§ **Task objective**
Put the records below into a Markdown table with the columns Row and Text, numbering each row and skipping blank lines. Begin at the line that has "Where should I", stop after the line that has "pos(153,449)", and leave the pictures out.

§ **Task input**
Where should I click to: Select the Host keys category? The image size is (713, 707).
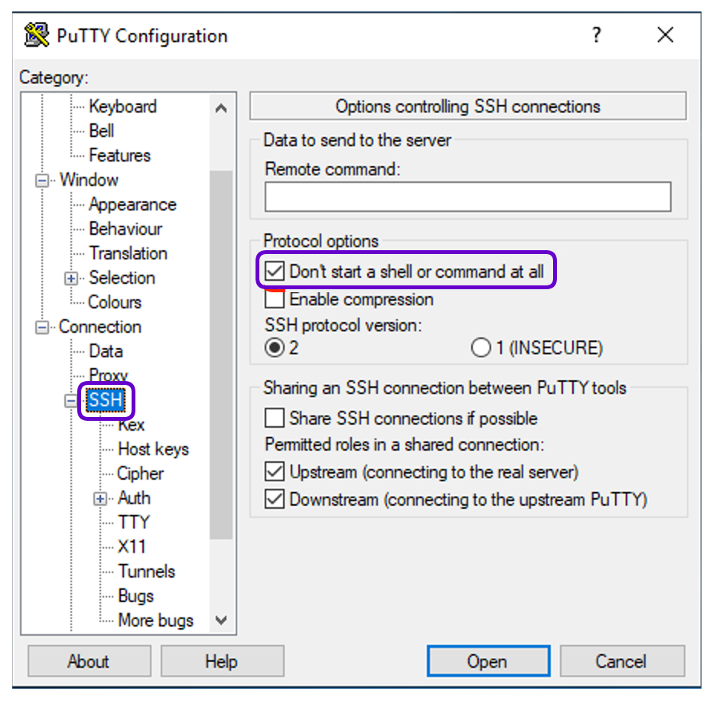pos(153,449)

==

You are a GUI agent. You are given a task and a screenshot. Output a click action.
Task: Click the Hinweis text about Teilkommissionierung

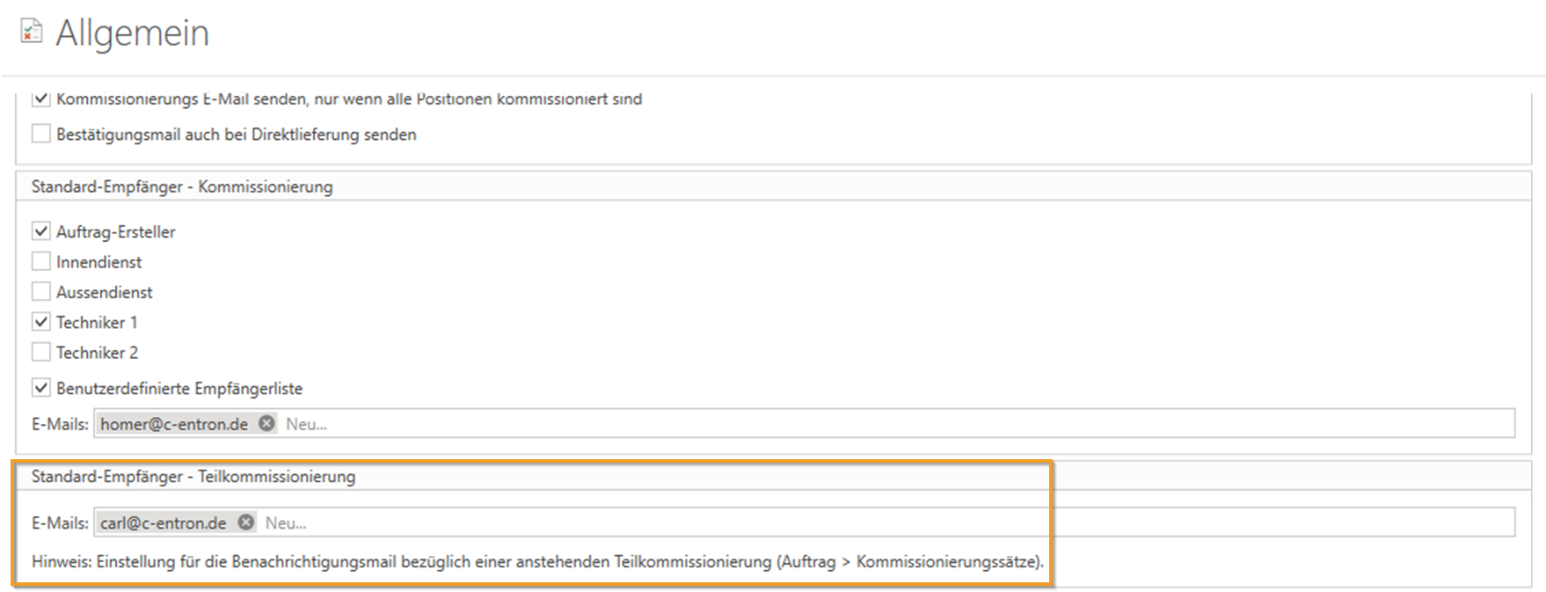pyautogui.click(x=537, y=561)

§ **Solved problem**
| Row | Text |
|---|---|
| 1 | Where should I click to: Select the Host keys category? The image size is (713, 707). |
| 2 | pos(153,449) |